Honda originally debuted its refreshed H mark last year at CES in conjunction with the unveiling of the uber-futuristic 0 Series.
At the time, many thought that the new logo was destined only for the brand’s EV lineup. However, as it now turns out, Honda will be applying the look across its automotive portfolio.
According to an announcement this week, “Honda will expand the use of the new H mark to represent Honda automobile business as a whole, including not only automobile products but other customer touchpoints such as dealership locations, communication initiatives and automobile motorsports activities.”
In other words, even though “the new H mark is scheduled to be applied to next-generation EVs, and next-generation hybrid-electric (HEV) models starting with the models to be introduced to the market in 2027,” it’s set to take on more significance than a token electric initiative.
Honda even goes so far as to call the logo representative of the “second founding.” To that end, the H mark looks to the brand’s original design, ditching its border for the first time since 1969.
It’s a bold step, and it’s indicative of the brand’s openness to change and commitment to a new chapter. In Honda’s most recent H mark, designers drew inspiration from an ancient Japanese musical instrument — the shamisen — shaping the border to resemble the instrument’s body as a reference to Soichiro Honda’s regard for harmony, innovation and solidity.
While the new H mark will come to represent everything auto for Honda, it’s obviously not the company’s only logo.
Since its introduction in the 1960s, the corporate emblem has remained defined by text. After a few changes in typeface, its sole evolution came in 2001 with a shift to red.
In addition to conveying “powerfulness, stability and reliability,” Honda says that the design is meant to represent “innovation, a sense of speed and sophistication.” Regardless of whether you interpret any extra meaning from letters, their consistency is a testament to the brand’s focus on enduring quality.
Perhaps more recognizable as a logo, however, is Honda’s Wing mark. Taking inspiration from the wings of an eagle and from the wings of Nike of Samothrace, it’s meant to convey the brand’s flight across the globe, among other values such as reliability, speed, tradition and honor.

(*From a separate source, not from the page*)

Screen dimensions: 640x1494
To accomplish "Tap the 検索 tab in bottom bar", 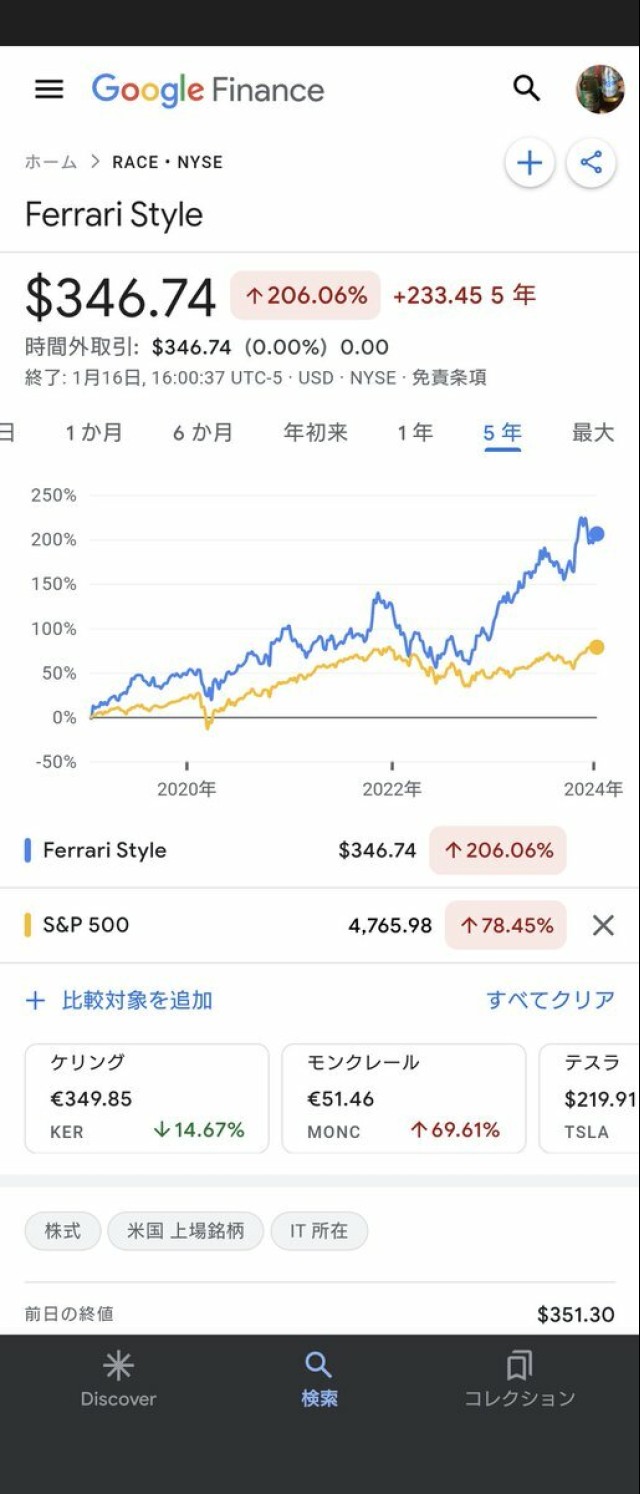I will coord(319,1379).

Though the current single-sided Wing mark design first appeared in 1955, Honda’s logo history is actually older still. The wing motif initially appeared as a pairing on the Benly motorcycle in 1953, while the brand’s very first emblem came in 1948 as a direct depiction of the goddess Nike — a “soaring female figure through the sky”.
In any case, with Honda’s automotive emblem throwing it back to 1963, it’s unlikely that the rest of the company’s other likenesses will need to change. If anything, the simplicity is a return to form and a reinforcement of history.